Gov. Larry Hogan plans to replace all three members of Baltimore's liquor board, sparking concern from some who worry that the long-troubled agency's reforms could be derailed.
Shareese Churchill, a spokeswoman for the Republican governor, said Hogan is not announcing the replacements yet. But she said they will take office July 1.
"The governor was looking for qualified candidates who have a diverse background and experience," Churchill said. "I don't think it's based on partisanship at all."
Attorney Dana P. Moore, one of the current board members, said Hogan's appointments secretary, James D. Fielder Jr., called her to say the governor had decided to replace the entire board.
"It has been a tremendous honor to do this work," said Moore, who was appointed by former Gov. Martin O'Malley, a Democrat. "My hope is that communities will continue to be an important part of this board, and that businesses will understand the impact they have on the communities in which they operate."
Liquor board chairman Thomas Ward, an 88-year-old former judge also appointed by O'Malley, had already planned to retire this month. But he said he's concerned Hogan will appoint individuals who are not trained in liquor law and who will side with businesses instead of communities.
"I'm very concerned," said Ward. "The liquor board is in good shape."
The third commissioner, Harvey E. Jones, a former campaign aide for Democratic Baltimore Sen.

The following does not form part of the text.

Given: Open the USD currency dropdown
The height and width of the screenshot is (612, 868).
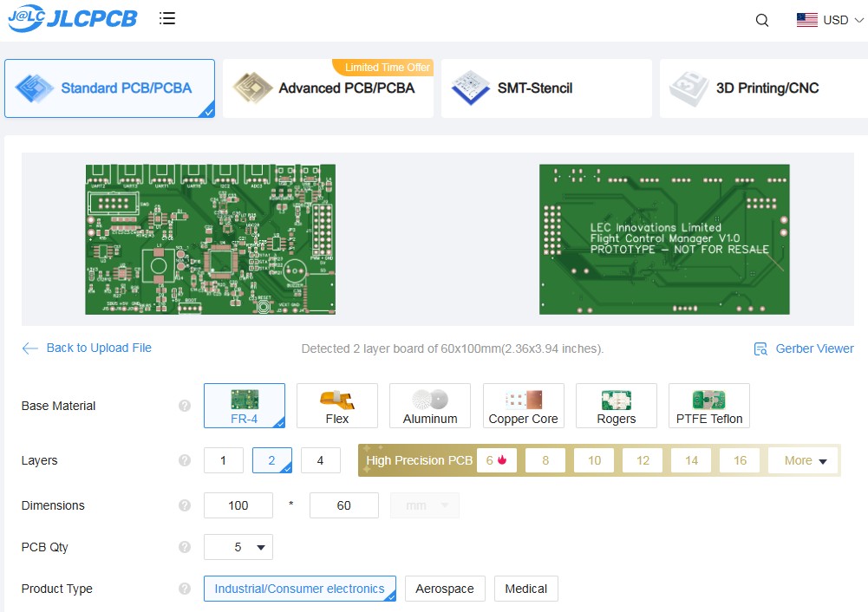Looking at the screenshot, I should [x=830, y=20].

Joan Carter Conway, will become a board alternate, Churchill said.
For years, a patronage system gave state senators considerable influence over who landed jobs with the board. But a change in culture at the agency occurred after a scathing audit in 2013 revealed widespread mismanagement and spotty enforcement by the agency.
The audit found, among other problems, that about 200 bars were never inspected during an entire year. Two liquor board inspectors who were expected to conduct more than 800 liquor establishment inspections each year completed only 41, the audit said.
Ward was appointed chair with the understanding he would change that.
Under his leadership, the liquor board has gained a reputation for cracking down on bars it sees as problems. This fiscal year, the board has found 241 violations at Baltimore's bars, compared with 94 the previous year. The board has closed or revoked 28 licenses compared with eight a year before.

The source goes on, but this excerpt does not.